After painful belt-tightening, Ireland is now returning unaided to the international lending markets — while eurozone strugglers Greece, Portugal and Cyprus remain locked into the bailout process.
“It’s an important moment for Ireland and for our people,” Prime Minister Enda Kenny told the Irish Times newspaper in an interview published on Friday.
“Our credibility is being restored internationally and our name is in good standing.”
Kenny will deliver a state of the nation-type address on Irish television later on Sunday, just the sixth time a Taoiseach has done so in Irish history, other than during elections.
Irish newspapers said the economic struggle was not over.
“It would be a mistake on the Taoiseach’s (prime minister’s) part to suggest that leaving the bailout programme is the end of our problems,” the Irish Sunday Times said in its editorial.
“Like a patient discharged from the intensive care unit, the return to full health will take some time.”
Apart from Kenny’s address to the nation, there is little planned to mark the occasion.
Ireland did not face the same large-scale protests that hit Greece during the bailout years.
A poll on popular news website The on Sunday shows the level of apathy towards the bailout exit despite Dublin’s desire to frame the development in a positive light.
Of the almost 2,000 votes since the poll went live, over half selected “hearing about it makes me feel worse” while only five percent said they felt happier.
The end of the bailout means Dublin will now have greater control over economic decision-making after three years of stringent oversight by the EU, IMF and the European Central Bank — the so-called troika of lenders.
The troika insisted on tax rises, structural reforms and the sale of state assets in exchange for the bailout, and assessed Ireland’s progress every three months.
Ireland has returned to growth, unemployment is falling and the banking sector has been reduced to a more appropriate scale to match the size of the economy but analysts agree the banks remain a risk.

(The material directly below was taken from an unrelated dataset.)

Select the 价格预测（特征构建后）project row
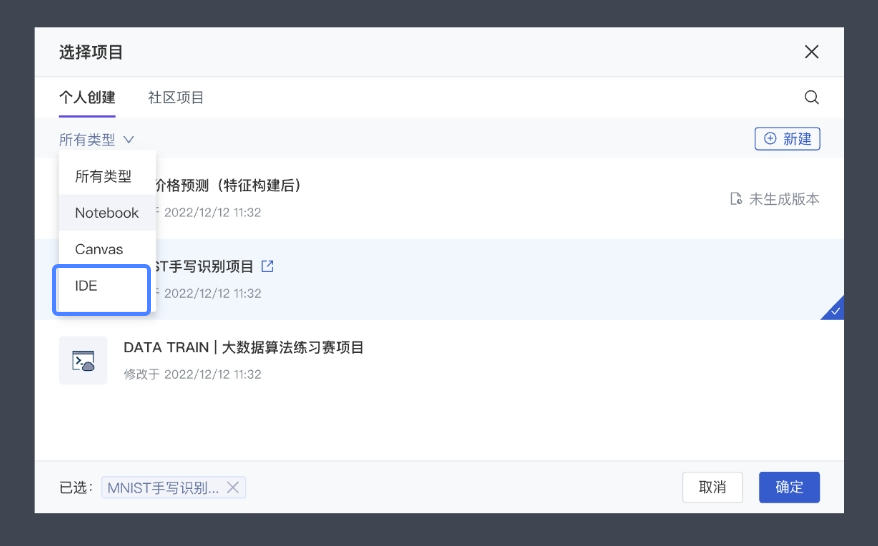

The IMF approved the 12th and last review of Ireland’s progress on Friday, allowing a final $890 million payout.
To mark the end of the bailout programme, the IMF’s managing director Christine Lagarde praised Ireland’s “steadfast policy implementation”.
But Lagarde warned of “significant economic challenges” ahead.
“Unemployment is too high, public debt sustainability remains fragile, and heavy private sector debts and banks’ slow progress in resolving nonperforming loans weigh on domestic demand,” she said in a statement.
Later this week, Dublin will publish a medium-term economic strategy outlining its post-bailout policies.
“This isn’t the end of the road. We must continue with the same types of policies as the deficit is too high,” finance minister Michael Noonan warned.
Much of the focus in the Irish Sunday newspapers is on the strategy and the possibility that austerity will ease after another tough annual budget next year.
The Sunday Independent reported that Dublin will promise to end austerity by 2016, in time for the next general election.
The Sunday Times suggests the plan will target a 4.2 percent unemployment rate by 2020, far from the current level of 12.8 percent and last year’s peak of 14.7 percent.
Advocacy groups warn that the most vulnerable in society will still suffer.
“There is a need for sensitivity. The suffering isn’t over,” John Dolan, chief executive of the Disability Federation of Ireland, told AFP.
Anna Doyle, 42, and her husband Ambrose from Ashford in County Wicklow, south of Dublin, both lost their jobs in June 2011 and have been searching for work ever since.
“It’s been really stressful and totally demoralising,” Anna told AFP.